С метапространством из предыдущих циклов напрямую связаны образы смерти и домино, что проявляется на лексическом уровне: «косы сухая жердь», «жёлтой костью щелкнет» [1, с. 67]. Автор подчеркивает предопределенность судьбы всех персонажей и абсолютную власть кровавого домино, не ощущаемую в карнавальном вихре.

Деревня как социошафт также выступает на первый план в стихотворении «Поповна», где реализуется сюжет, лежащий в основе цикла «Деревня». Однако любовная история лишена трагического финала, что связано с коренным изменением окружающего мира, гибельное метапространство полностью исчезает, заменяясь традиционным деревенским пейзажем: «ряд избенок вьется», «огни зари горят», «играет ветерок» [1, с. 96].

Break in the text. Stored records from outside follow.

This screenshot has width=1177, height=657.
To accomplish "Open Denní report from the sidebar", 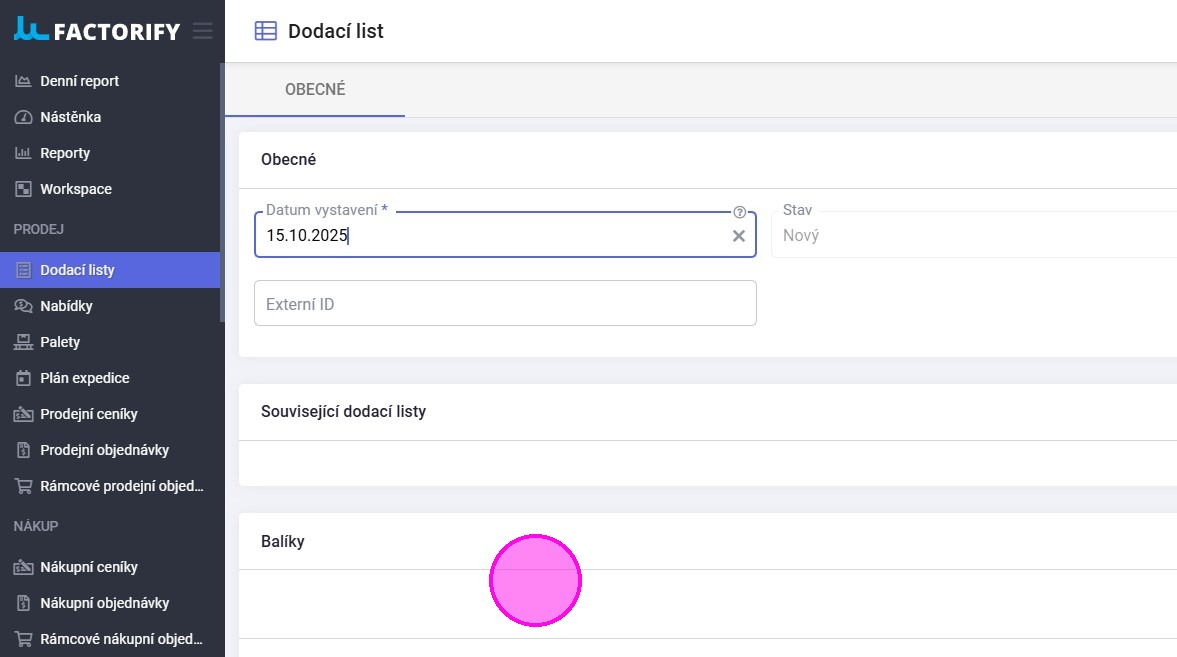I will pos(79,81).
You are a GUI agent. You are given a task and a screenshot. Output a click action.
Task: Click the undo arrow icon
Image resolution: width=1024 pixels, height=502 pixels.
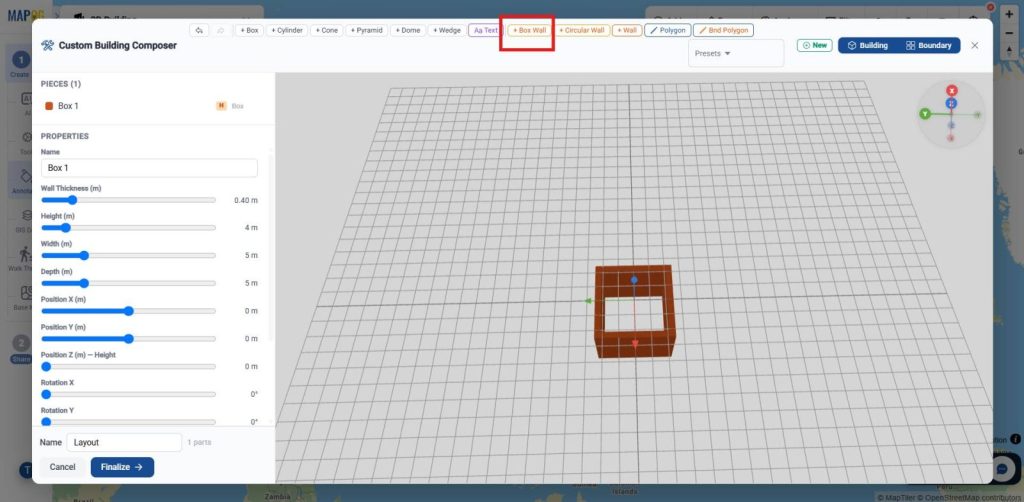(x=199, y=30)
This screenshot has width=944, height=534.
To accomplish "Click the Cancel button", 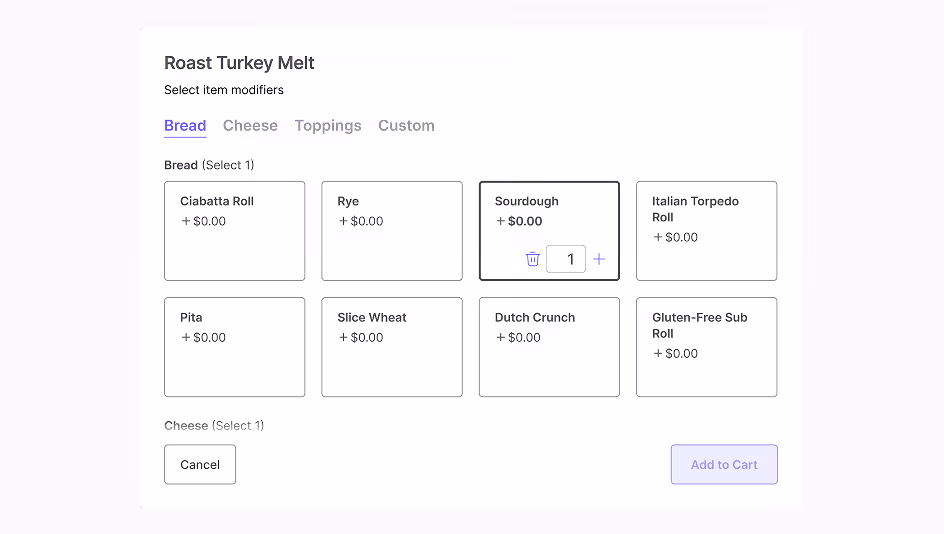I will pos(200,464).
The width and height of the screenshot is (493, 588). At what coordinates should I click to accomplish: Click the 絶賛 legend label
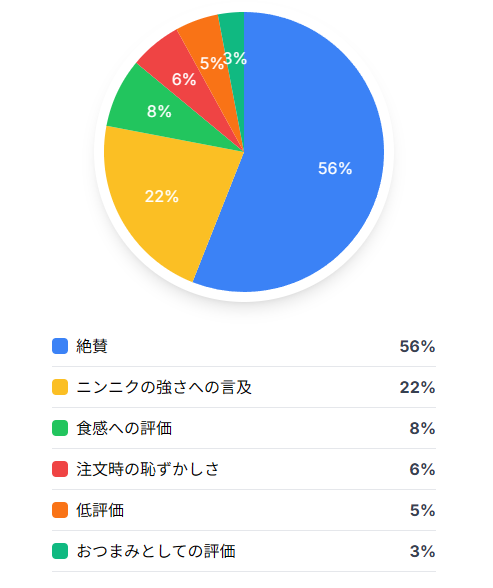92,346
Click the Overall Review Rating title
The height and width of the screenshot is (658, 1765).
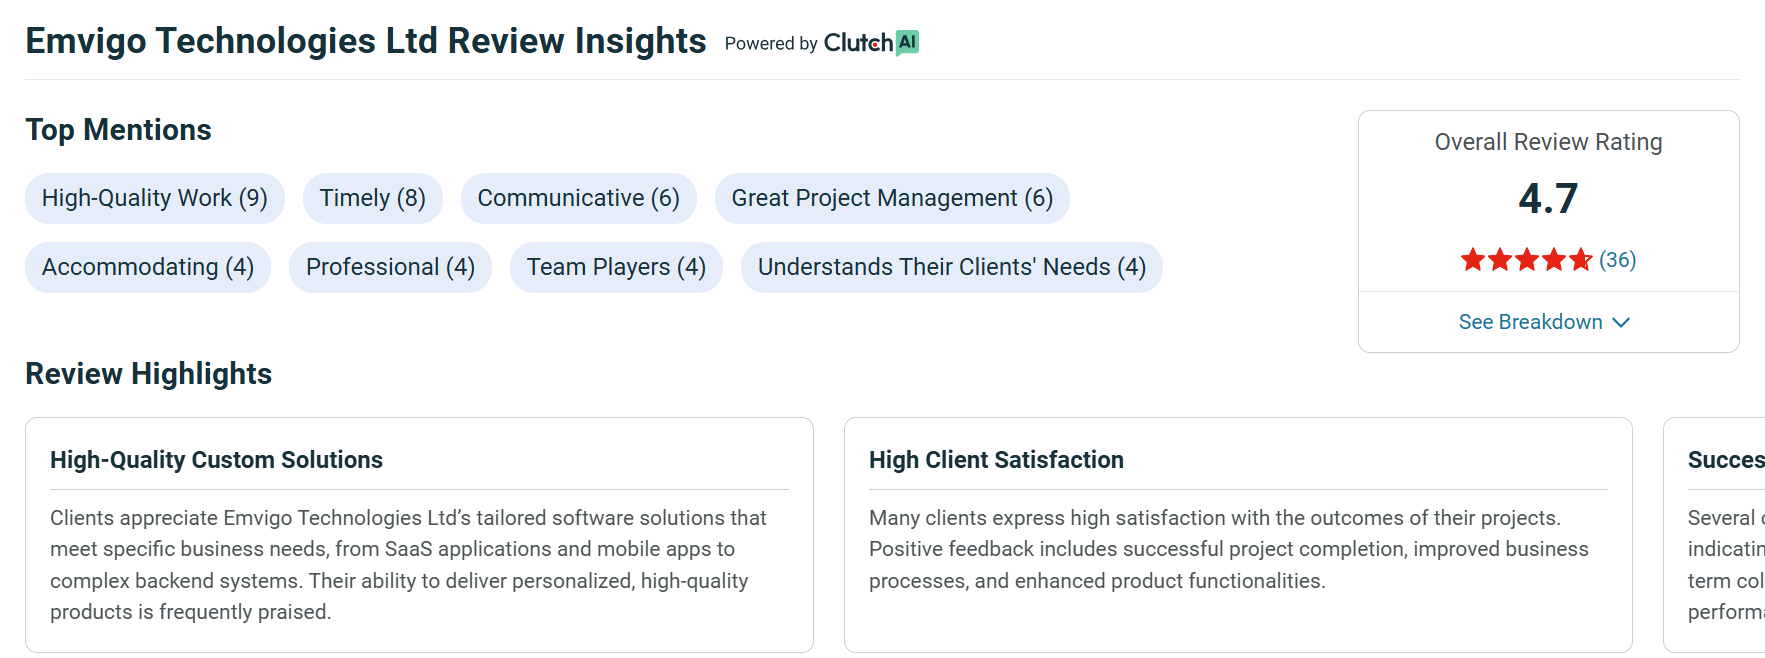pyautogui.click(x=1548, y=142)
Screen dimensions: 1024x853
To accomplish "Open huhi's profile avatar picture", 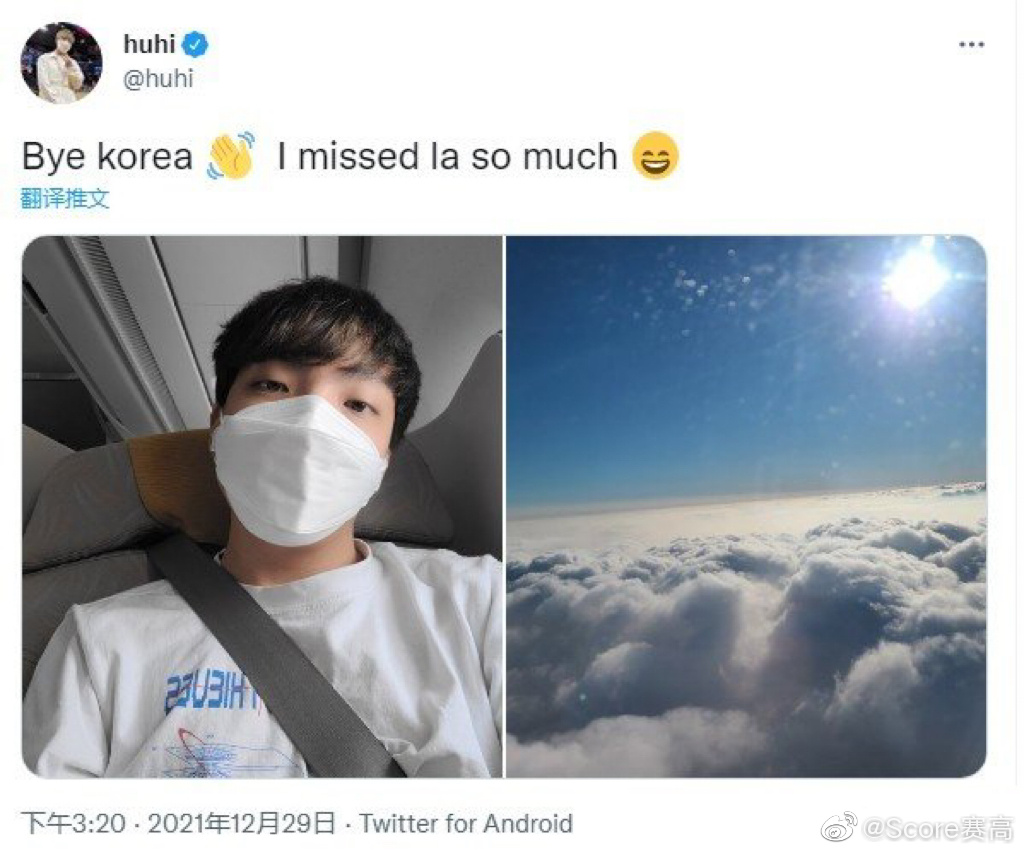I will click(61, 62).
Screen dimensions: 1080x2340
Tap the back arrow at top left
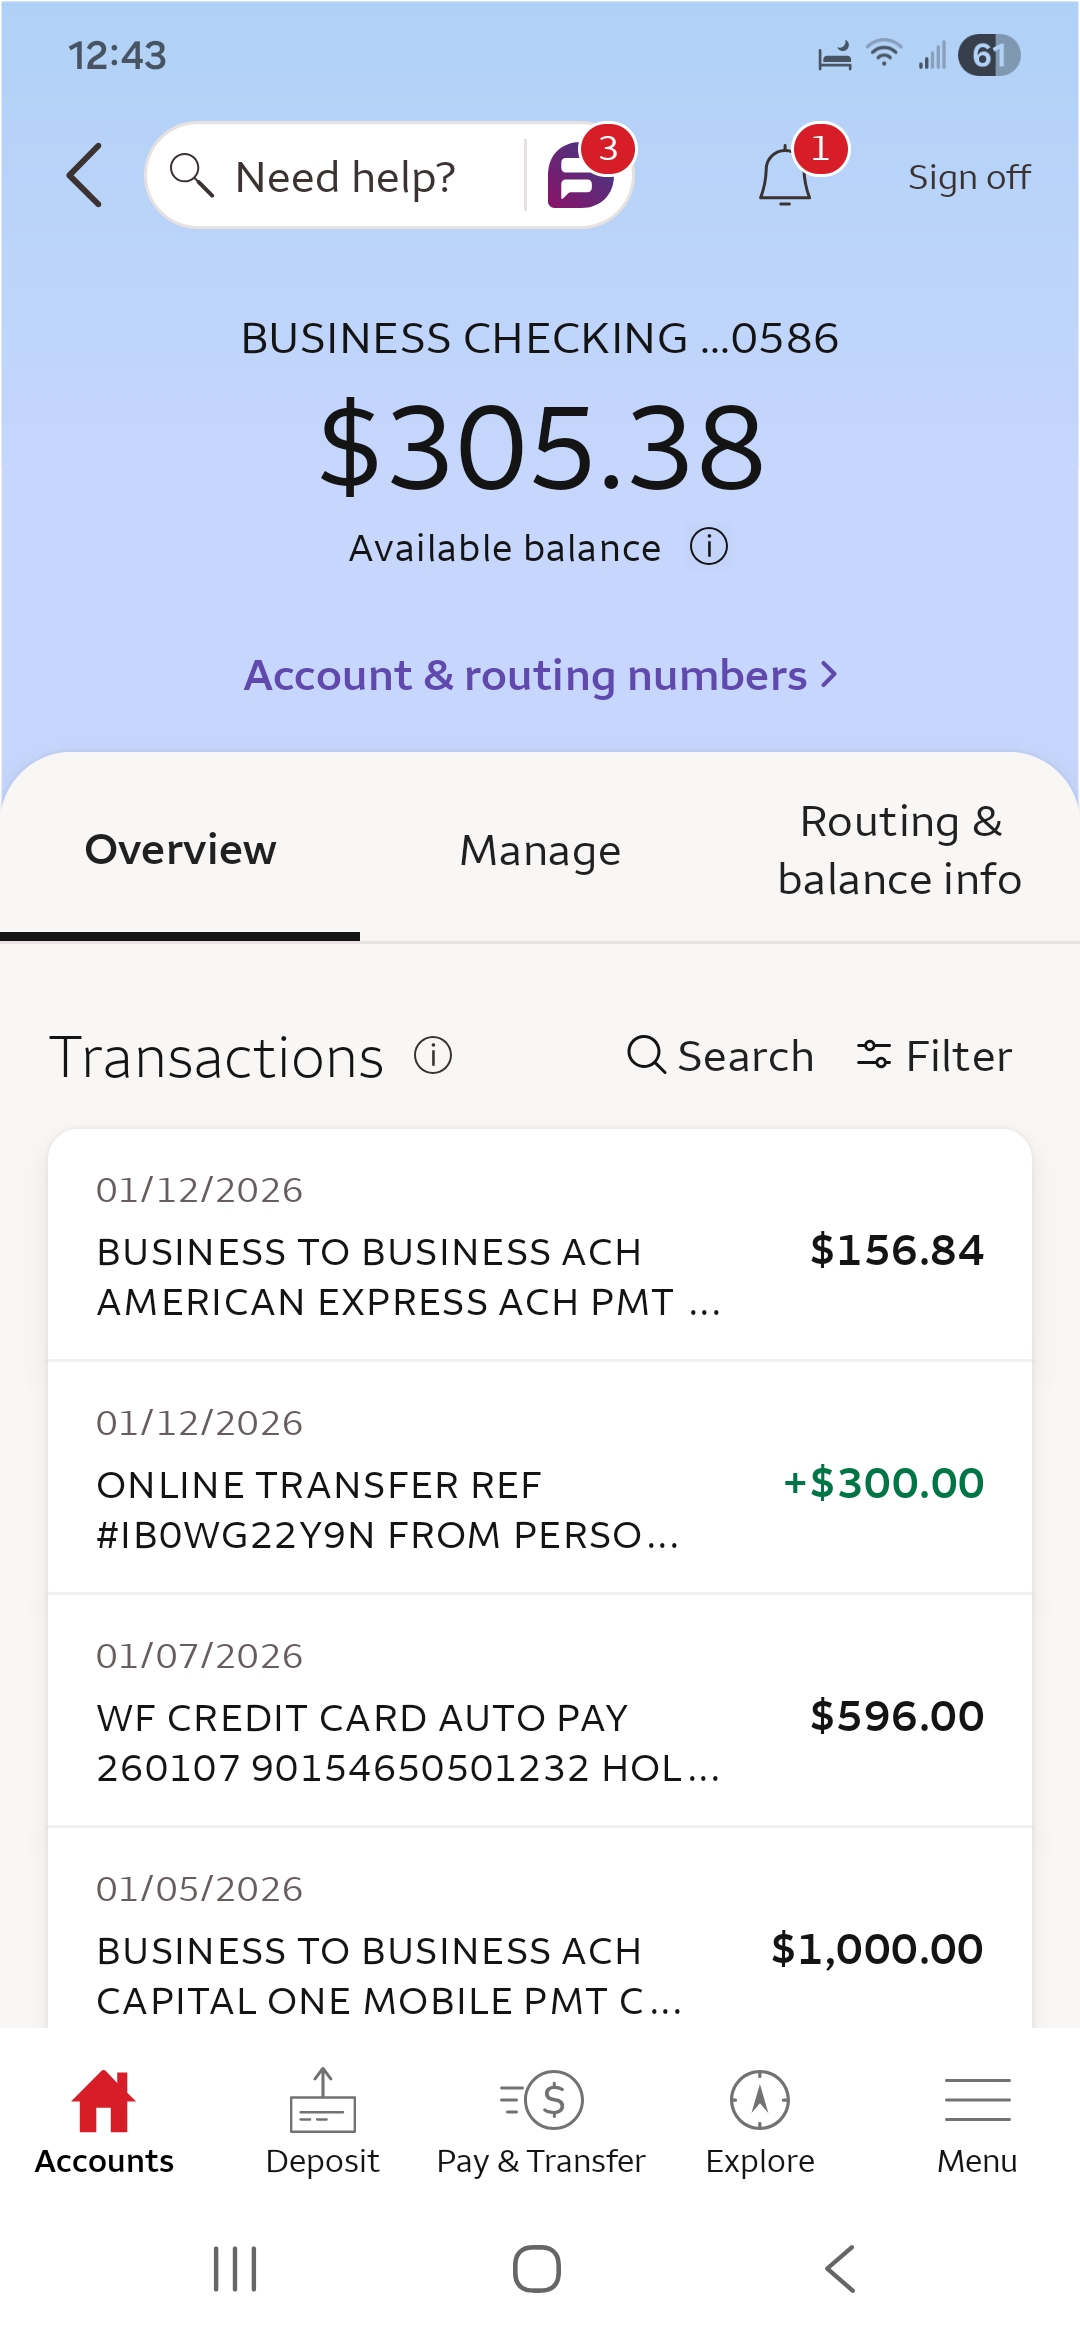pyautogui.click(x=85, y=175)
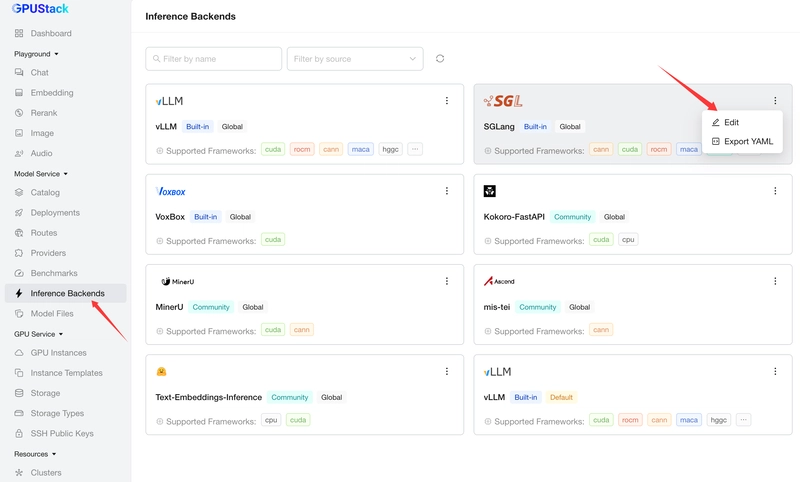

В целом, социошафты характеризуются полярными отношениями: пространство города, то призрачное, то хаотически яркое, обречено на гибель в беспощадном вихре, тогда как мир деревни, изначально пугающий и враждебный, постепенно трансформируется, ассоциируется со свободой и любовью к Родине, именно в нем метапространство приобретает светлые черты.

Таким образом, в поэтической книге Андрея Белого «Пепел» происходит конструирование национального хронотопа, состоящего из двух взаимосвязанных компонентов. Социошафты обращены к современной автору действительности, наполненной потрясениями и бедами, они придают хронотопу реалистичность, отражают влияние некрасовских традиций на поэзию Белого. Нациошафты создают единый образ метапространства, которое изменяется на протяжении сборника из гибельного потустороннего измерения до вполне живого, свободного мира родной страны, который принимается лирическим героем.

Библиографический список

1. Белый, А. Пепел / А. Белый. — М. : T&RUGRAM, 2018. — 120 с.

2. Севастьянова, В. С. Поэтика не-бытия в русской литературе 1900–1920-х гг. : автореф. дис. ... д-ра филол. наук / В. С. Севастьянова. — Магнитогорск, 2012. — 31 с.

3. Скатов, Н. Н. «Некрасовская» книга Андрея Белого / Н. Н. Скатов // Андрей Белый: Проблемы творчества : Статьи. Воспоминания. Публикации ; составители С. С. Лесневский, А. А. Михайлов ; вступ. слово от сост. — М. : Сов. писатель, 1988 . — С. 151–192.

4. Тимофеев, М. Ю. Нациосфера: Опыт анализа семиосферы наций / М. Ю. Тимофеев. — Иваново : Иван. гос. ун-т, 2005. — 279 с.